> Your instructions
In the listing below, the lines starting with the line with "vietnamplus@vnanet.vn (165, 2551)" and going on through the line with "и активной жизни" are to be reproduced exactly, and only those.

> Dataset content
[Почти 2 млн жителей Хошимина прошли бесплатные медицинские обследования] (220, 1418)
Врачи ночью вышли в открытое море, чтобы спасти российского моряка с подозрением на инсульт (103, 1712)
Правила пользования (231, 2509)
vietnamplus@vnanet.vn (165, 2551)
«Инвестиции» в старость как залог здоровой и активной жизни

* * *

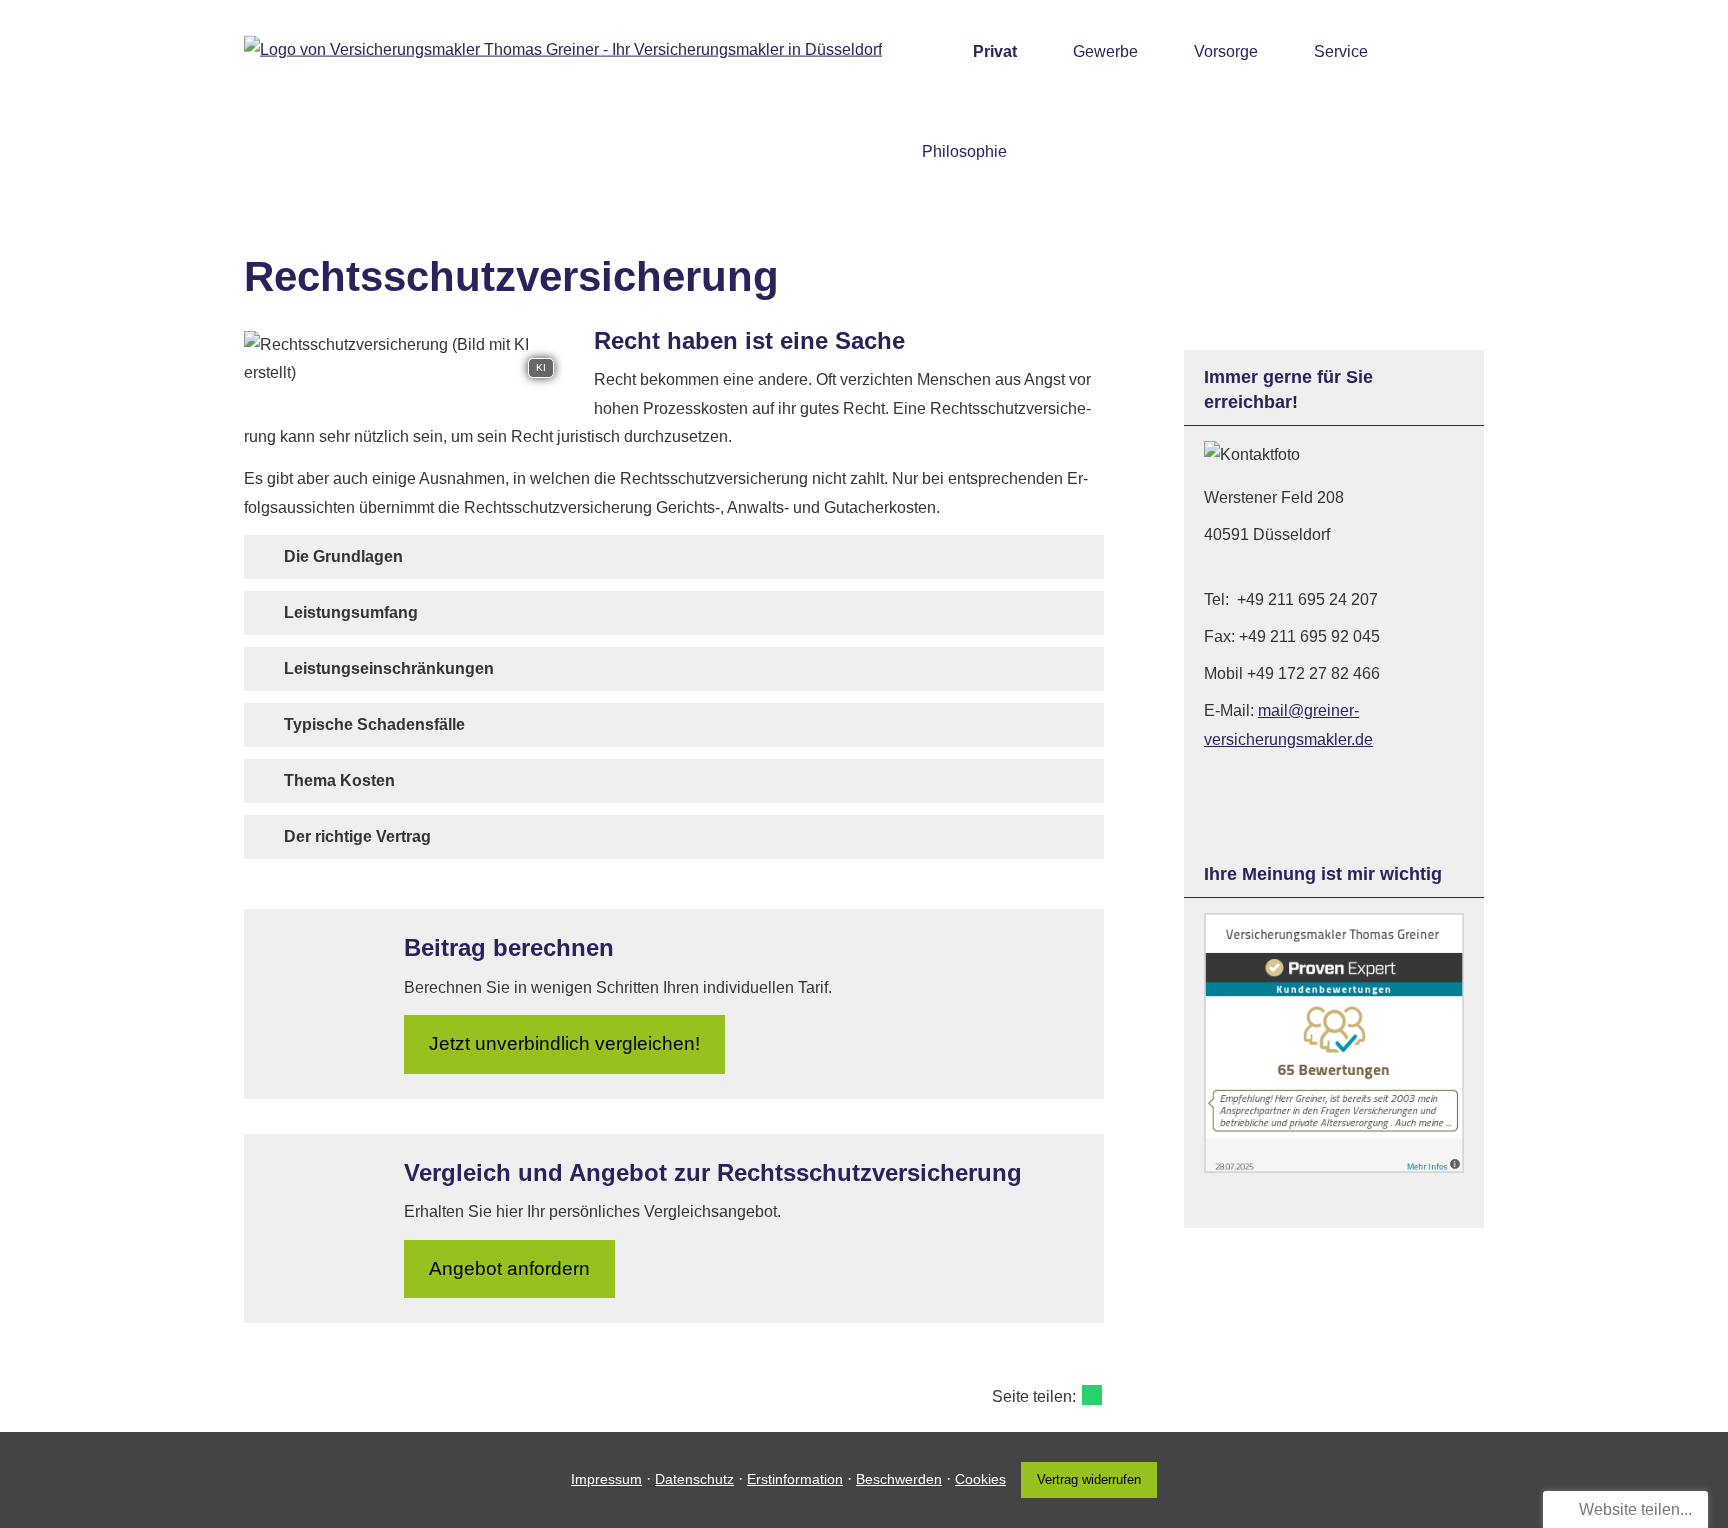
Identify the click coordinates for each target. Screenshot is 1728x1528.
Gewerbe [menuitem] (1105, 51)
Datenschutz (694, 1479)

> Finished task
vietnamplus@vnanet.vn (165, 2551)
«Инвестиции» в старость как залог здоровой и активной жизни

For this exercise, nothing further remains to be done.